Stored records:
BEGIN
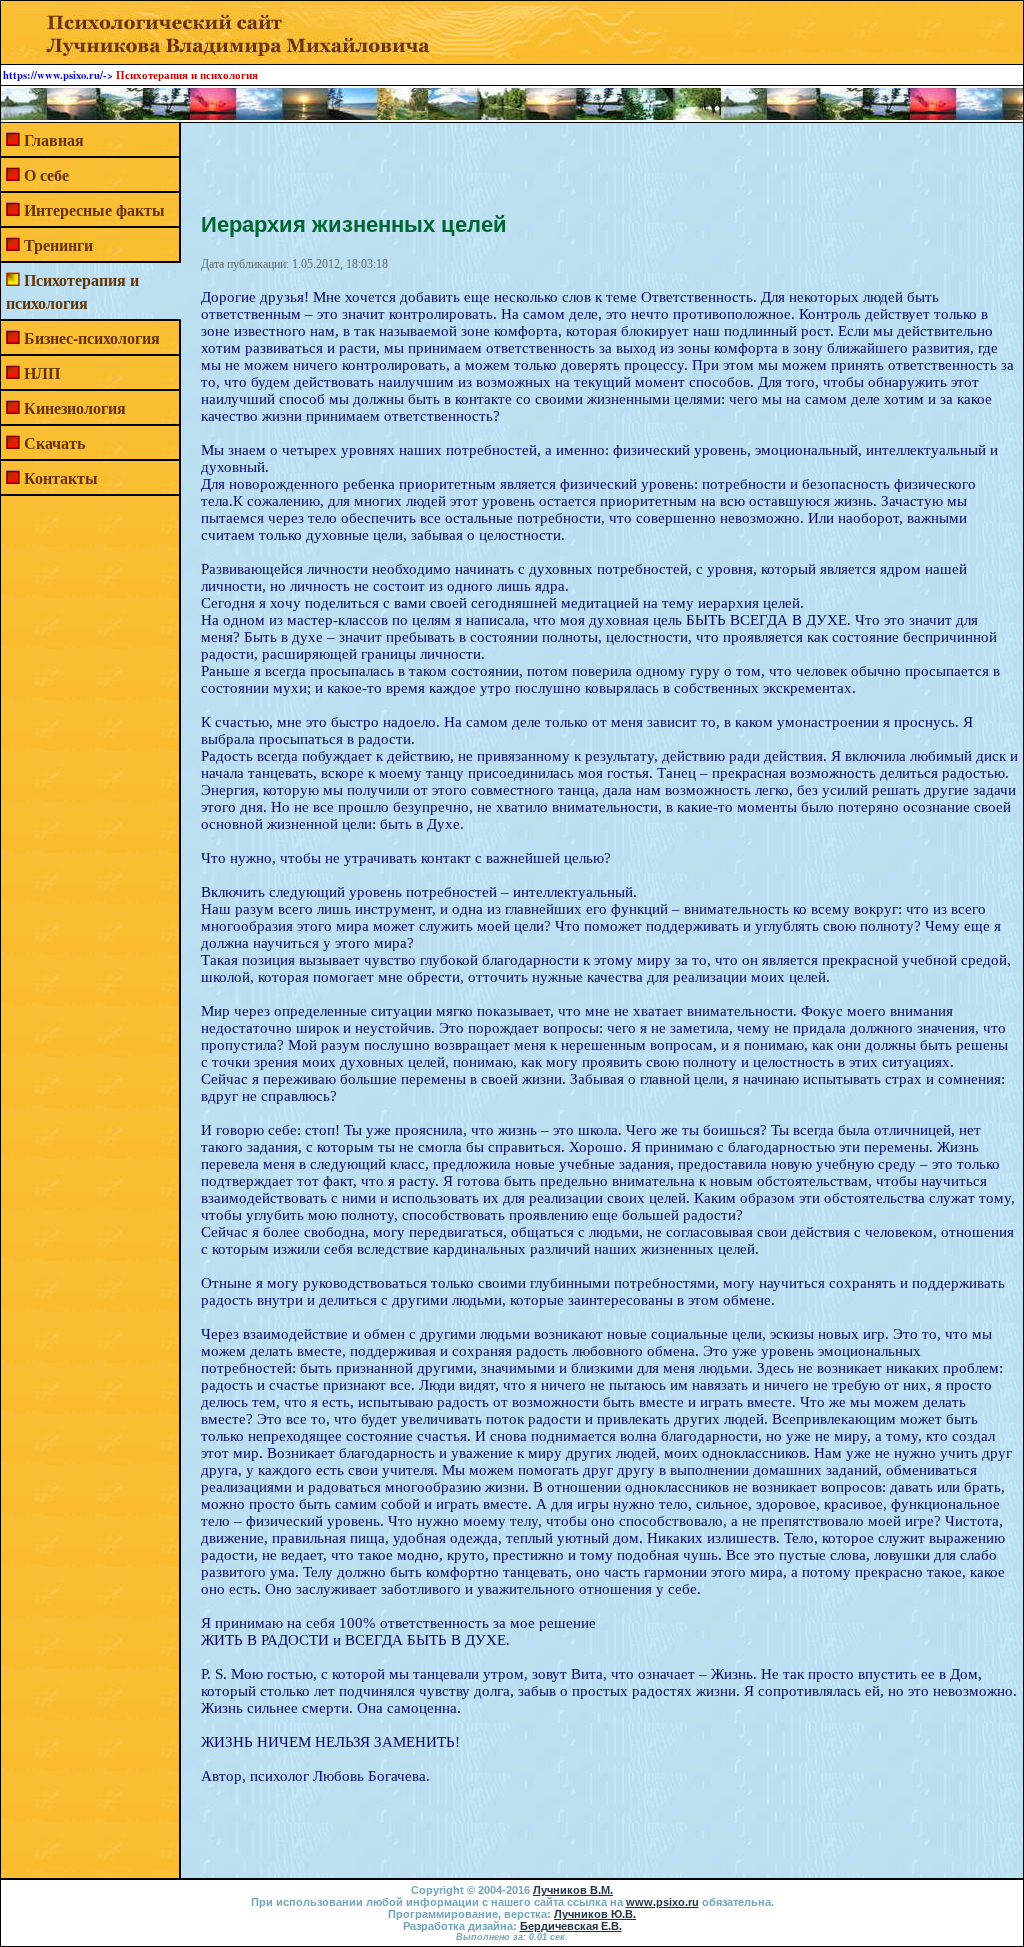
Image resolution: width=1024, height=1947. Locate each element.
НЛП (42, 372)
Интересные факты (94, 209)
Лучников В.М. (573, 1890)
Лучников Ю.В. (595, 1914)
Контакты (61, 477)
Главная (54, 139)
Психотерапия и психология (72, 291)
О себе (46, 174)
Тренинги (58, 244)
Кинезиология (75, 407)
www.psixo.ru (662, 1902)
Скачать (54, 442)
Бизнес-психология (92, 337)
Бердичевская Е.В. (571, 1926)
END
BEGIN
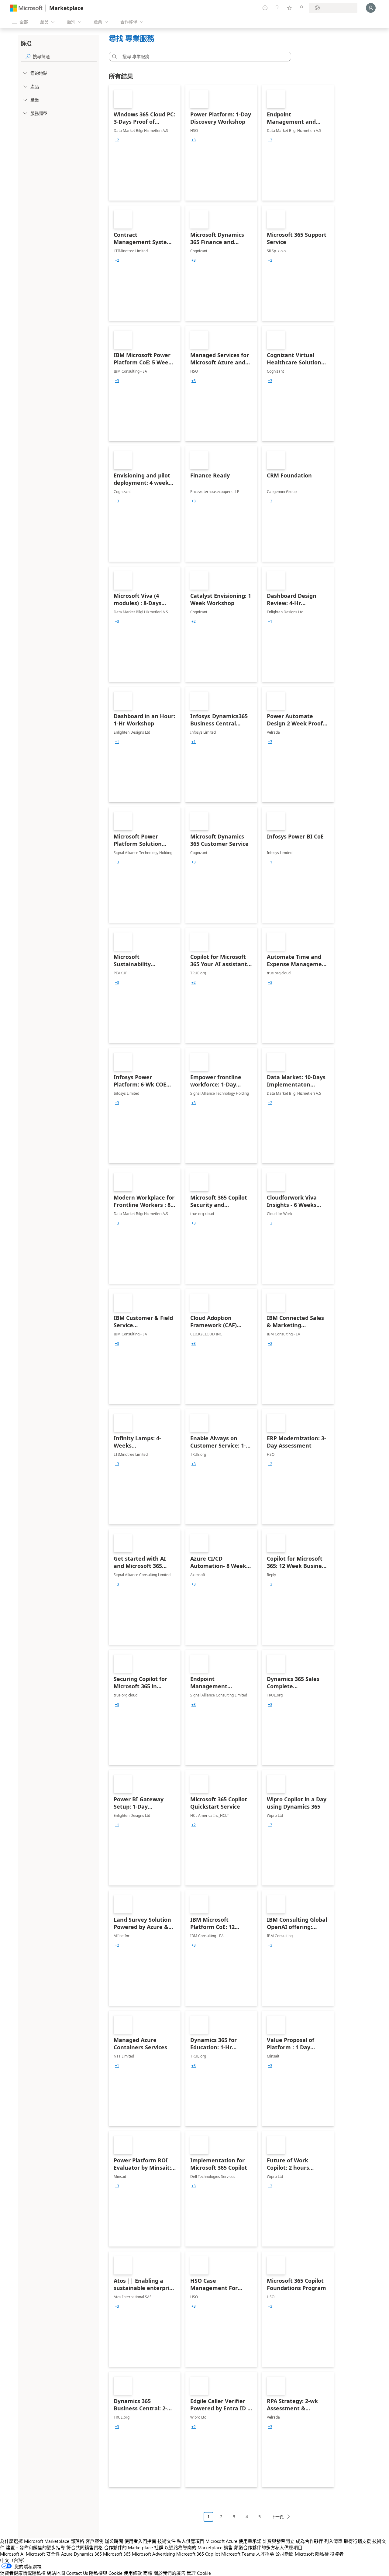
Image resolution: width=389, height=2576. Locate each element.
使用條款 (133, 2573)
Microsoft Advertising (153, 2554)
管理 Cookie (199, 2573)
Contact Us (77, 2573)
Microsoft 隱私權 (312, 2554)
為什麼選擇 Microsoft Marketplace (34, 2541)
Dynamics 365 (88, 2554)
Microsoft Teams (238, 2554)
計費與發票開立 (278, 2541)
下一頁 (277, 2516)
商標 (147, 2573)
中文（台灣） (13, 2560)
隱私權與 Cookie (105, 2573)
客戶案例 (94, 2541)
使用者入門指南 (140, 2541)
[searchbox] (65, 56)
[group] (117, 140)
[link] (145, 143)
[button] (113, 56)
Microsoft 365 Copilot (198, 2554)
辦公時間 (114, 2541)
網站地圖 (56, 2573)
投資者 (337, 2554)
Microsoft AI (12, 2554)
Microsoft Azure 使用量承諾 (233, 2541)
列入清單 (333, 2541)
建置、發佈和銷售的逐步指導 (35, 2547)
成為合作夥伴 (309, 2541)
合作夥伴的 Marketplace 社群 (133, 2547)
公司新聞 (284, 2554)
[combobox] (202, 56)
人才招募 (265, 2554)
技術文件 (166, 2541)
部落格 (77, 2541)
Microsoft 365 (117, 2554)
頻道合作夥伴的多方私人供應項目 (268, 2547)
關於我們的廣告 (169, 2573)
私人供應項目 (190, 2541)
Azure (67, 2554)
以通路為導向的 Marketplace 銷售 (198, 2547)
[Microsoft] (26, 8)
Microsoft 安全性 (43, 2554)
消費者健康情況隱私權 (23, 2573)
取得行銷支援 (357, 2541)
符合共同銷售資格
END
BEGIN
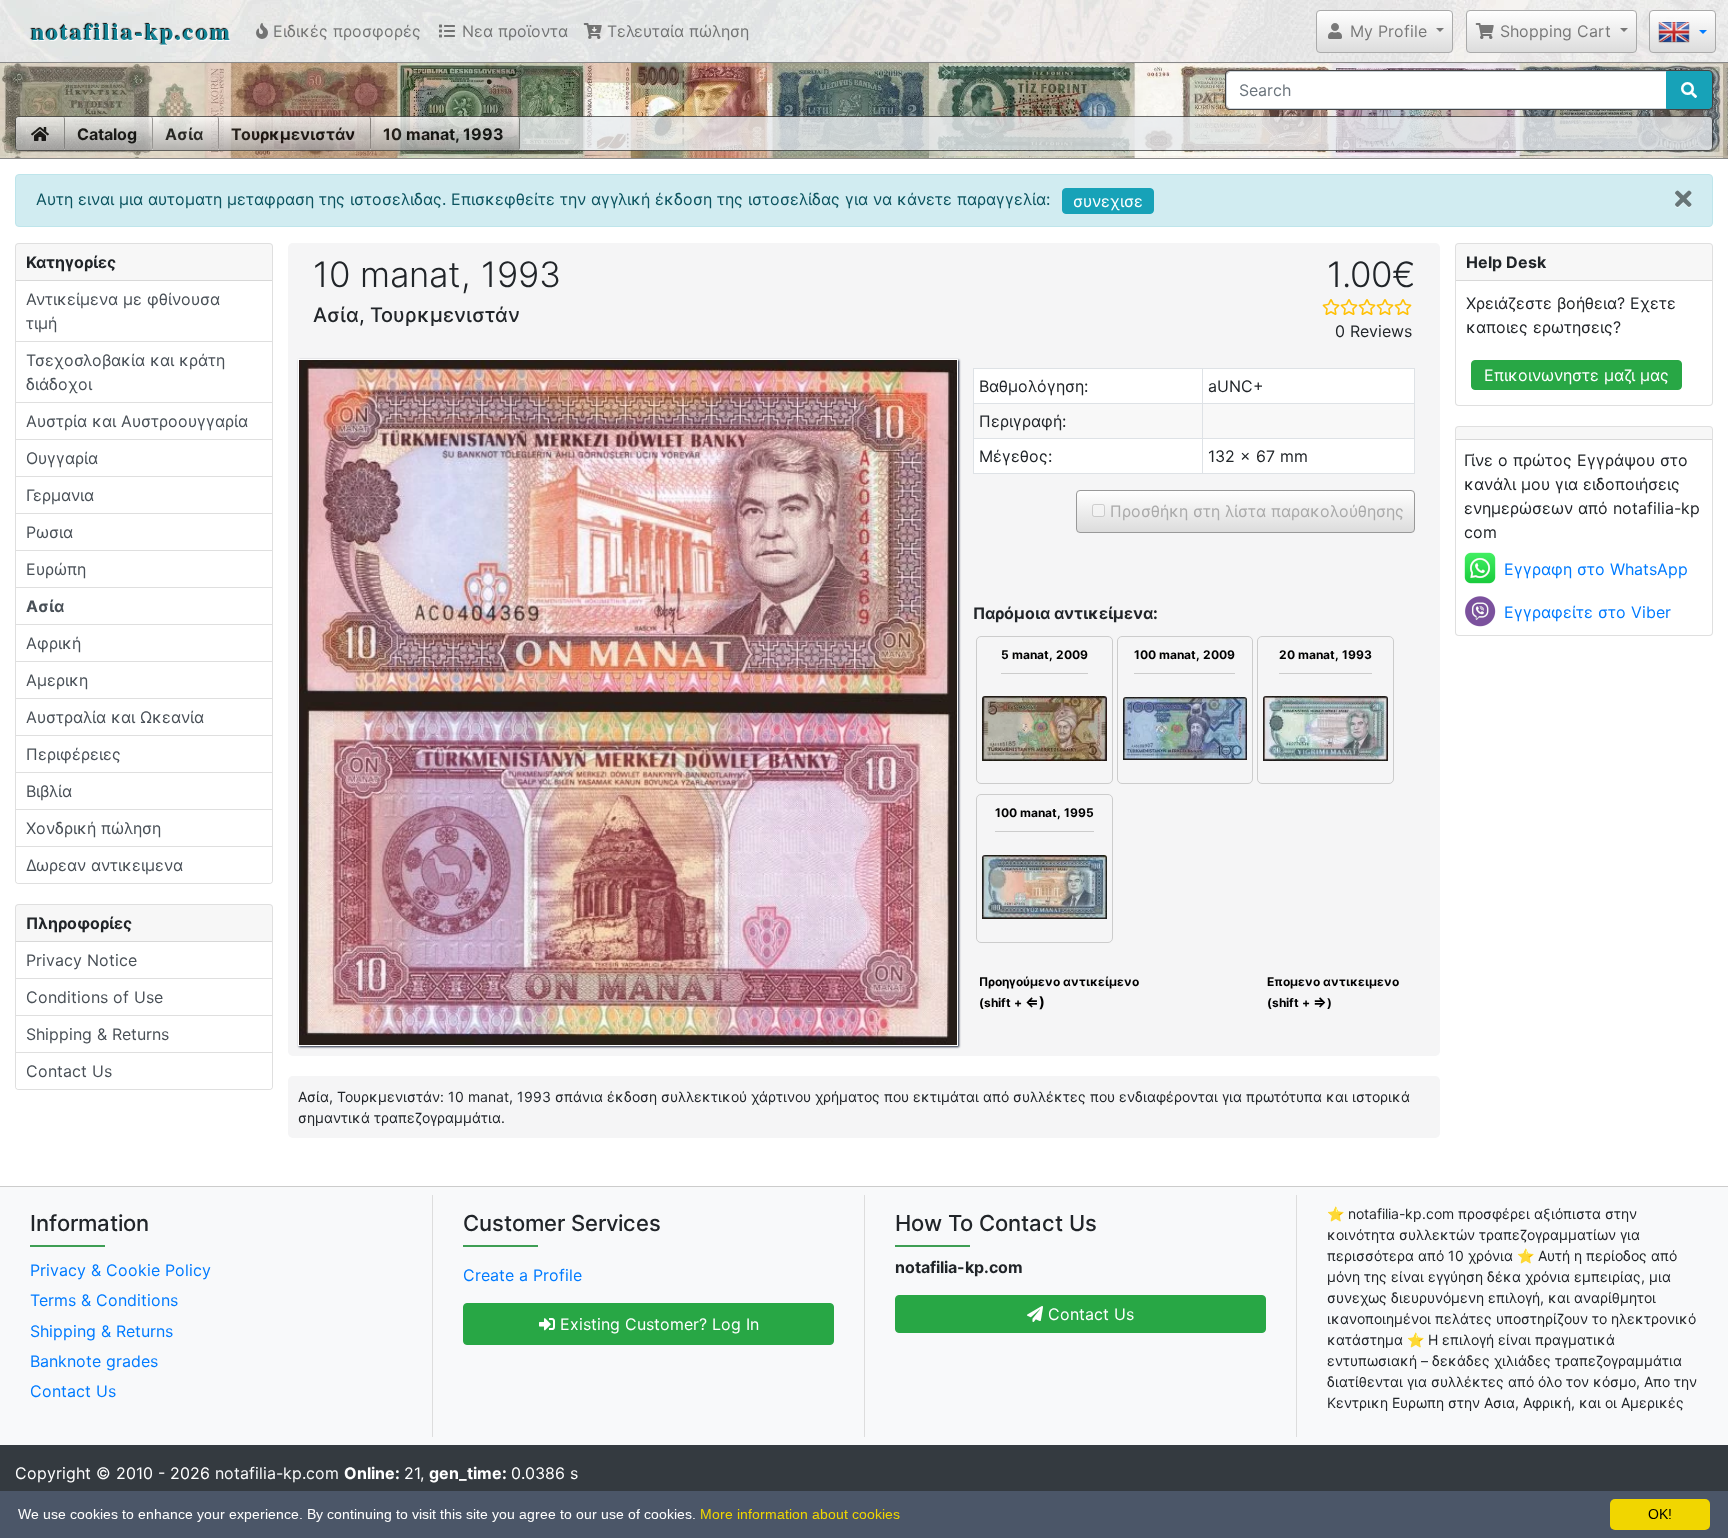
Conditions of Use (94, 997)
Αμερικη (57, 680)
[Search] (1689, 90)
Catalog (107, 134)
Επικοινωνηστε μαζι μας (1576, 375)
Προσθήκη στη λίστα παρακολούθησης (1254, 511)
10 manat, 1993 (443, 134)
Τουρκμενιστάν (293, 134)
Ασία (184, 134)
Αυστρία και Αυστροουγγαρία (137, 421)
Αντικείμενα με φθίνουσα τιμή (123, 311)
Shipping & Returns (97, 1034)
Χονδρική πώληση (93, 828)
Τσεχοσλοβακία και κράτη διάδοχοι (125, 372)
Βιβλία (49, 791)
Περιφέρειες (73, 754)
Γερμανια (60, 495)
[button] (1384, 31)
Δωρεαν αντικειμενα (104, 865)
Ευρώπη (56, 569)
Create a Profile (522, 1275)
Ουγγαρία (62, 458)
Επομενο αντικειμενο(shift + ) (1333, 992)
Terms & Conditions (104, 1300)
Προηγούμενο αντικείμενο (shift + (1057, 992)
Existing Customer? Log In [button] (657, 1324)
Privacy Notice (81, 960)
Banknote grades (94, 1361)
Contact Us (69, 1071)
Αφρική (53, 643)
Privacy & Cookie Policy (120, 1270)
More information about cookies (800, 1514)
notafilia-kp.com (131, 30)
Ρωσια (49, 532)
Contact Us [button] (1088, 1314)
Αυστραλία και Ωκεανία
END
Task instructions:
Check each line of the records above for the string "психология", and report every line that has it.

Response:
Психотерапия и психология (72, 291)
Бизнес-психология (92, 337)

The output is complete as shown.